Stages

Spex is deliberately designed to break processing into a series of discrete and individually verifiable stages.

Stage artifacts

Each stage generate one or more files as its output. These files are referred to by their stage elsewhere in documentation. Each stage’s output is presently a file of a different file type, but this may change in the future, as possibly additional steps of processing are added. Thus it is better to refer to a document by its stage than file type.

  • Stage 0 - the NVMe specification document (in docx)

  • Stage 1 - the HTML file containing an extract of all table-like figures from stage 0.

  • Stage 2 - the JSON document representing all data-structures found in the document. These are either enum-like pairs of names and assigned codes/values, or struct-like data-structures, where each field is decribed by its range and field name.

Why organize the program into stages?

Breaking the program into distinct stages is beneficial to development and testing/verifying the output produced.
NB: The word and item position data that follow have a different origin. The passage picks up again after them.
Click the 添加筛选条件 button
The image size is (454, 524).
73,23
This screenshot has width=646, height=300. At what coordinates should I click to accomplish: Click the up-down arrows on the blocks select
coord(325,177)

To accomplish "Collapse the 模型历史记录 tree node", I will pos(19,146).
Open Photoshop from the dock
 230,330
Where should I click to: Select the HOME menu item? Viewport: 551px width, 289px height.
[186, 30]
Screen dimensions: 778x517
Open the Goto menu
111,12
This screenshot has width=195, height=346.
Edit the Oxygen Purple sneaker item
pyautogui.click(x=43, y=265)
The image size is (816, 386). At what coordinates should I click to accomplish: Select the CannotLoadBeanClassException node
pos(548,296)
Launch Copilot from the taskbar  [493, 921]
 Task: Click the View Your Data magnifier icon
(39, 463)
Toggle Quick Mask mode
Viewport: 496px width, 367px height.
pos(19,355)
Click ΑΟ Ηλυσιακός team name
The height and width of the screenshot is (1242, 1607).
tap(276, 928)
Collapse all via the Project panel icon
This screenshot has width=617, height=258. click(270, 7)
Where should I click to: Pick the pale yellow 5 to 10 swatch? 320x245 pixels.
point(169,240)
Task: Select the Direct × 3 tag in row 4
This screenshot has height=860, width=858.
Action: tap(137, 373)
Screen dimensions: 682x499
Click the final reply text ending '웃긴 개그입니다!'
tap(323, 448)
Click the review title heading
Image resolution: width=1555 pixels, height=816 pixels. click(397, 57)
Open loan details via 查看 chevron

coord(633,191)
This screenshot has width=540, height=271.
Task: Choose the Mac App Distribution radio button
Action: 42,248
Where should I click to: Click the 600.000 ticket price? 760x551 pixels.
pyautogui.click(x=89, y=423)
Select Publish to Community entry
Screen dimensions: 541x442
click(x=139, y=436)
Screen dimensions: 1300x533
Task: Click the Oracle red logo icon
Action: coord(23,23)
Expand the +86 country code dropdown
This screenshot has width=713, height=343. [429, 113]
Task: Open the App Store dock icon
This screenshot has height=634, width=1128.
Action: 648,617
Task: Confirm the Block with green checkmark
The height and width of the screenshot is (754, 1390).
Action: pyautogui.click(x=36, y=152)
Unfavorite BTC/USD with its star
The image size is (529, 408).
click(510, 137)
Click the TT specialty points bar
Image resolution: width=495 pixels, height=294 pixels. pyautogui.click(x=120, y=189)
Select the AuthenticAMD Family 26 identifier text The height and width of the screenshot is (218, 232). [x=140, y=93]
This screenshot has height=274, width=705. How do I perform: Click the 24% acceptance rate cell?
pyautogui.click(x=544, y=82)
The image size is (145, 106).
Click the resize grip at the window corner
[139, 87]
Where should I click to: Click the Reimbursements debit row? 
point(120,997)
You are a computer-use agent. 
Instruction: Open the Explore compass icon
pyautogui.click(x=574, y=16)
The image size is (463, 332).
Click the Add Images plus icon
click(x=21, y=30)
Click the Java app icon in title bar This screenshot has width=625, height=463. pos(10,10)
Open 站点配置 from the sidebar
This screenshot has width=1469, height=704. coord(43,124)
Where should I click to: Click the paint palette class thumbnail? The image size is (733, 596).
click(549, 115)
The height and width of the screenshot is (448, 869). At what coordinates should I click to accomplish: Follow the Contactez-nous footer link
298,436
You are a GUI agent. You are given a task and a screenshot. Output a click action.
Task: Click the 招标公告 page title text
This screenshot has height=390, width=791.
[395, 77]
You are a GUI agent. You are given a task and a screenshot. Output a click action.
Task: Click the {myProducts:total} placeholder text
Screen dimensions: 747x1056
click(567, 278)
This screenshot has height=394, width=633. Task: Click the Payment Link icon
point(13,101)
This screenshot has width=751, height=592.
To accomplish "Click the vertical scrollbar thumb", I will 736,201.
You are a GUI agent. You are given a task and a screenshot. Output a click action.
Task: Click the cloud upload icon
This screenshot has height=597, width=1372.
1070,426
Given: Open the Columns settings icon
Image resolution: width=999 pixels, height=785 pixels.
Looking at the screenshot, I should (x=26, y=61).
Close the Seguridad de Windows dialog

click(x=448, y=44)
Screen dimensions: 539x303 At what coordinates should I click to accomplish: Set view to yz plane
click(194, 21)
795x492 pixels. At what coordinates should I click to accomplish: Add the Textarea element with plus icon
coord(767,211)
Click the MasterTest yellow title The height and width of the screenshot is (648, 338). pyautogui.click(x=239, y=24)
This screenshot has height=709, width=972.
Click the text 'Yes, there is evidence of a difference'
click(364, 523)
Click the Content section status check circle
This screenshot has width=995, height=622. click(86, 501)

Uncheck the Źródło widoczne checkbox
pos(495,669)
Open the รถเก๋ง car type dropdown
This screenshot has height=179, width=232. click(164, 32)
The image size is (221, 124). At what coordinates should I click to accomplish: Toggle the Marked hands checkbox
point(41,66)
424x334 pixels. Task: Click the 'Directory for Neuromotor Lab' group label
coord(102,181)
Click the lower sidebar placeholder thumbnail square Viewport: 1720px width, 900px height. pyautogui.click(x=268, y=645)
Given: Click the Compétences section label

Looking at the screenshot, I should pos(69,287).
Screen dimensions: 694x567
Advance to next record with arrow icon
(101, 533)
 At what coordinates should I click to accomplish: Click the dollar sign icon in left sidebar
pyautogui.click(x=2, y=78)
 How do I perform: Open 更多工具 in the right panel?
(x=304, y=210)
However, it also has an important benefit to users: the ability to opt-out at any point of processing.

Each step of processing makes the output more predictable and easy to process, but it also throws away information. For example, in processing the docx document to HTML, spex throws away every graphic and text between the tables.

In producing the stage 2 output, the data-structure model, Spex discards supplementary text, figure headers, table section headers and so on. Each stage further refines the data, but discards other data in the process.